## RECORDS FOR PROCESSING
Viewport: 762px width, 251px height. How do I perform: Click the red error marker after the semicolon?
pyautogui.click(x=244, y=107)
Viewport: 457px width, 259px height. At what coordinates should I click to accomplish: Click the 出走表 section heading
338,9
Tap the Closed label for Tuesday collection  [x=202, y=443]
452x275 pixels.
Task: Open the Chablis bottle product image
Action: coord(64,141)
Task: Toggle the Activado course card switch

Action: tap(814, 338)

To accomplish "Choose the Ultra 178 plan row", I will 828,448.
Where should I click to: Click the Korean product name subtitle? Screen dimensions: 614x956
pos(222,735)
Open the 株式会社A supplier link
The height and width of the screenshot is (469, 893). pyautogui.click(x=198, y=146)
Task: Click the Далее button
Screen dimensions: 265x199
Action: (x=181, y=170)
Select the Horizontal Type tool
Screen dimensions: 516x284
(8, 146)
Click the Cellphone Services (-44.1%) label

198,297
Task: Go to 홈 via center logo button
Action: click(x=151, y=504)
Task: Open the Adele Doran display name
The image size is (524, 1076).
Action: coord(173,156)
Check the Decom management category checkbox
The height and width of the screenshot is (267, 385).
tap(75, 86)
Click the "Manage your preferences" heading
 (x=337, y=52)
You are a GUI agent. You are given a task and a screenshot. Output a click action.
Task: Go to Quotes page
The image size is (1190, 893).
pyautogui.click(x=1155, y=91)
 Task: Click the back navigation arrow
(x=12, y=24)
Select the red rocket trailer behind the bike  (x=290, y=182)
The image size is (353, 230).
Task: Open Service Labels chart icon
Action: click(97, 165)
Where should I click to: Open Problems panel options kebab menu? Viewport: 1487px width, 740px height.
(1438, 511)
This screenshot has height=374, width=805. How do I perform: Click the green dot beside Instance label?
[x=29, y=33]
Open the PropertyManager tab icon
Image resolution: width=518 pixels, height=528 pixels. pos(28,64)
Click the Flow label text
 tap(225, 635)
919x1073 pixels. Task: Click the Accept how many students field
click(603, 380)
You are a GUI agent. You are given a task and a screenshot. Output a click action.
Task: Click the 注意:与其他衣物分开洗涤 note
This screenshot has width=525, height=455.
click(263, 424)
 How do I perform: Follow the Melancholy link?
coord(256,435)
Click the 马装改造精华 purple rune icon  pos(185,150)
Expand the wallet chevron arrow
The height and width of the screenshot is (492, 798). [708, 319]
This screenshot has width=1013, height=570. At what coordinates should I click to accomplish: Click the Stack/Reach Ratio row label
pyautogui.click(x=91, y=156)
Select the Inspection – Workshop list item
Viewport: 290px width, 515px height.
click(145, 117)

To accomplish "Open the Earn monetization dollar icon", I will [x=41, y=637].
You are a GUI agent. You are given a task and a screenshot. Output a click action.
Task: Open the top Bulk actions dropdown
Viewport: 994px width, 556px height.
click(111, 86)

## DESCRIPTION OF THE TASK
Write out the lines of the listing from the one with "Task: Go to Quotes page" to the very end, inclusive, exactly as they appear and with nothing added.

## OUTPUT OF THE EXERCISE
Task: Go to Quotes page
The image size is (1190, 893).
pyautogui.click(x=1155, y=91)
 Task: Click the back navigation arrow
(x=12, y=24)
Select the red rocket trailer behind the bike  (x=290, y=182)
The image size is (353, 230).
Task: Open Service Labels chart icon
Action: click(97, 165)
Where should I click to: Open Problems panel options kebab menu? Viewport: 1487px width, 740px height.
(1438, 511)
This screenshot has height=374, width=805. How do I perform: Click the green dot beside Instance label?
[x=29, y=33]
Open the PropertyManager tab icon
Image resolution: width=518 pixels, height=528 pixels. pos(28,64)
Click the Flow label text
 tap(225, 635)
919x1073 pixels. Task: Click the Accept how many students field
click(603, 380)
You are a GUI agent. You are given a task and a screenshot. Output a click action.
Task: Click the 注意:与其他衣物分开洗涤 note
This screenshot has width=525, height=455.
click(263, 424)
 How do I perform: Follow the Melancholy link?
coord(256,435)
Click the 马装改造精华 purple rune icon  pos(185,150)
Expand the wallet chevron arrow
The height and width of the screenshot is (492, 798). [708, 319]
This screenshot has width=1013, height=570. At what coordinates should I click to accomplish: Click the Stack/Reach Ratio row label
pyautogui.click(x=91, y=156)
Select the Inspection – Workshop list item
Viewport: 290px width, 515px height.
click(145, 117)

To accomplish "Open the Earn monetization dollar icon", I will [x=41, y=637].
You are a GUI agent. You are given a task and a screenshot. Output a click action.
Task: Open the top Bulk actions dropdown
Viewport: 994px width, 556px height.
click(111, 86)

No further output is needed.